Scale cluster capacity -

Scale cluster capacity

If your job is taking too much time, but executors are consuming sufficient resources and Spark is creating a large volume of tasks relative to available cores, consider scaling cluster capacity. To assess if this is appropriate, use the following metrics.

CloudWatch metrics

  • Check CPU Load and Memory Utilization to determine whether executors are consuming sufficient resources.

  • Check how long the job has run to assess whether the processing time is too long to meet your performance goals.

In the following example, four executors are running at more than 97 percent CPU load, but processing has not been completed after about three hours.

""
Note

If CPU load is low, you probably will not benefit from scaling cluster capacity.

Spark UI

On the Job tab or the Stage tab, you can see the number of tasks for each job or stage. In the following example, Spark has created 58100 tasks.

Stages for All Jobs showing one stage and 58,100 tasks.

On the Executor tab, you can see the total number of executors and tasks. In the following screenshot, each Spark executor has four cores and can perform four tasks concurrently.

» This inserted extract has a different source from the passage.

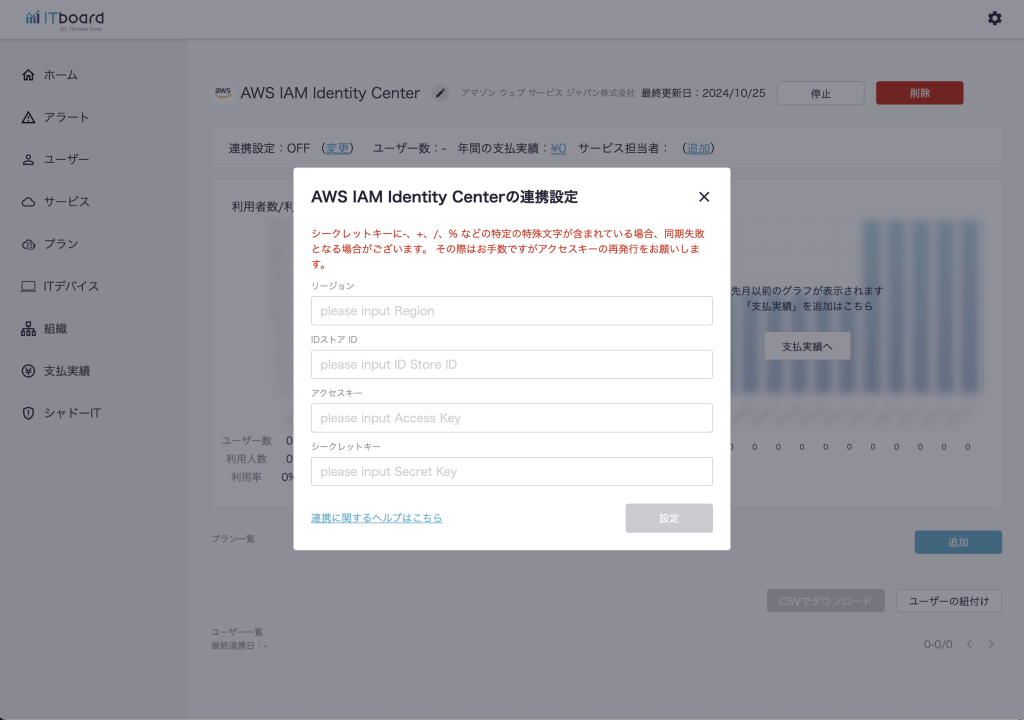Click the アクセスキー Access Key field
This screenshot has height=720, width=1024.
pos(511,418)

Executors table showing the Cores column.

In this example, the number of Spark tasks (58100) is much larger than the 16 tasks that the executors can process concurrently (4 executors × 4 cores ).

If you observe these symptoms, consider scaling the cluster. You can scale cluster capacity by using the following options:

  • Enable AWS Glue Auto ScalingAuto Scaling is available for your AWS Glue extract, transform, and load (ETL) and streaming jobs in AWS Glue version 3.0 or later. AWS Glue automatically adds and removes workers from the cluster depending on the number of partitions at each stage or the rate at which microbatches are generated on the job run.

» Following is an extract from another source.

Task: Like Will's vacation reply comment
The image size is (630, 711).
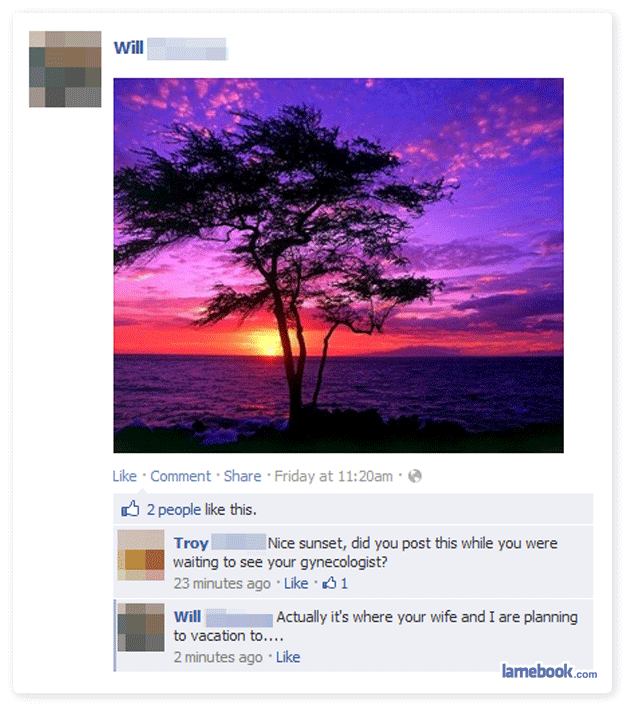Action: (288, 657)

    If you observe a situation where the number of workers does not increase even though Auto Scaling is enabled, consider adding workers manually. However, note that scaling manually for one stage might cause many workers to be idle during later stages, costing more for zero performance gain.

    After you enable Auto Scaling, you can see the number of executors in the CloudWatch executor metrics. Use the following metrics to monitor the demand for executors in Spark applications:

    • glue.driver.ExecutorAllocationManager.executors.numberAllExecutors

    • glue.driver.ExecutorAllocationManager.executors.numberMaxNeededExecutors

    For more information about metrics, see Monitoring AWS Glue using Amazon CloudWatch metrics.

  • Scale out: Increase the number of AWS Glue workers – You can manually increase the number of AWS Glue workers. Add workers only until you observe idle workers. At that point, adding more workers will increase costs without improving results. For more information, see Parallelize tasks.

  • Scale up: Use a larger worker type – You can manually change the instance type of your AWS Glue workers to use workers with more cores, memory, and storage. Larger worker types make it possible for you to vertically scale and run intensive data integration jobs, such as memory-intensive data transforms, skewed aggregations, and entity-detection checks involving petabytes of data.

    Scaling up also assists in cases where the Spark driver needs larger capacity—for instance, because the job query plan is quite large. For more information about worker types and performance, see the AWS Big Data Blog post Scale your AWS Glue for Apache Spark jobs with new larger worker types G.4X and G.8X.

    Using larger workers can also reduce the total number of workers needed, which increases performance by reducing shuffle in intensive operations such as join.